▸ Text to read:
========================================================================
The definition of "relief" in s. 2 includes “a declaration” specifically. It was said in the courts below that the reference to “declaration” in s. 2 is to a remedy, collateral or ancillary to other remedies, but is not to be read as including a declaration as an independent remedy. The trial judge put it this way [92 D.L.R.

(3d) 53 at p. 59]:

The addition of “declaration” in the definition of “relief” in the Federal Court Act, which was not present in the definition of the Petition of Right Act, refers, in my opinion, to declarations associated with and incidental to the actions formally requiring a fiat and proceeding by petition of right in the Exchequer Court. In other words, it only adds a form of relief associated with and incidental to the actions formally requiring a fiat and proceedings by a petition of right in the Exchequer Court and it does not add an additional cause of action. The inclusion of “declaration” in the definition of "relief" does not extend the jurisdiction of the Federal Court beyond that possessed by the Exchequer Court.

Both courts below were of the view that the declaration in question did not come within the expression “claims against the Crown" as the term is employed in s. 17 of the Federal Court Act. The trial judge stated [at p. 61]:

Such proceedings to determine whether it is within the legislative competence of Parliament to enact a certain federal act involves not the Crown but rather Parliament. What is sought here is merely a determination of whether Parliament has exceeded the limits of its authority and this can in no sense be characterized as a case where "relief is claimed against the Crown".

This view was upheld in the Court of Appeal where Hinkson J.A. (Nemetz C.J.B.C. and MacDonald J.A. concurring) drew a distinction between relief for which a petition of right had been necessary and the "Dyson" type declaration, concluding that the provisions of the Federal Court Act referred only to the former.
========================================================================
▸ Material provided:
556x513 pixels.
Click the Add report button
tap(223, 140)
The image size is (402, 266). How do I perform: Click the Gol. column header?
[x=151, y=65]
========================================================================
▸ Goals:
1) In the passage on the Federal Court Act, which judges concurred with Hinkson J.A. in the Court of Appeal?
2) Carry on the passage on the Federal Court Act from the point where it ends.
The listing has nothing to do with what is asked here.

▸ Results:
1) Nemetz C.J.B.C. and MacDonald J.A.

2)
Applying the distinction between the ancient procedure by petition of right for a claim against the interests of the Crown on the one hand and the “Dyson” type declaration on the other, Hinkson J.A. concluded [at p. 756]:

It is clear that the respondents are not seeking a judgment which would declare or decide that the respondents are entitled to have something done in order to give effect to their legal rights as against the Crown or that they are entitled to property or some interest therein or to the possession thereof. Rather, they are seeking declarations of the same nature as those sought in Dyson v. Attorney General.

The claims for declaration made here are unaccompanied by any claim for recovery of property or rights from the defendants in the action but are indeed the core of the action, the only goal sought by the plaintiff (respondents).

The statutory interpretation approach may prove or demonstrate more than this court in this action is required to determine. This is so because if the definition “relief” in s. 2 is read down as proposed in the courts below to exclude the so-called "Dyson" declaration, not only does this protect the Supreme Court of British Columbia from the claim of exclusivity made in ss. 17 and 18 but also throws into question the jurisdiction of the Federal Court to entertain a claim for such a declaration even on the basis of a concurrent jurisdiction. This question need not and should not be determined in this action. I therefore, with respect, conclude that the issue raised on this third question cannot be resolved on the basis proposed below, namely, by the interpretation of these provisions in the Federal Court Act.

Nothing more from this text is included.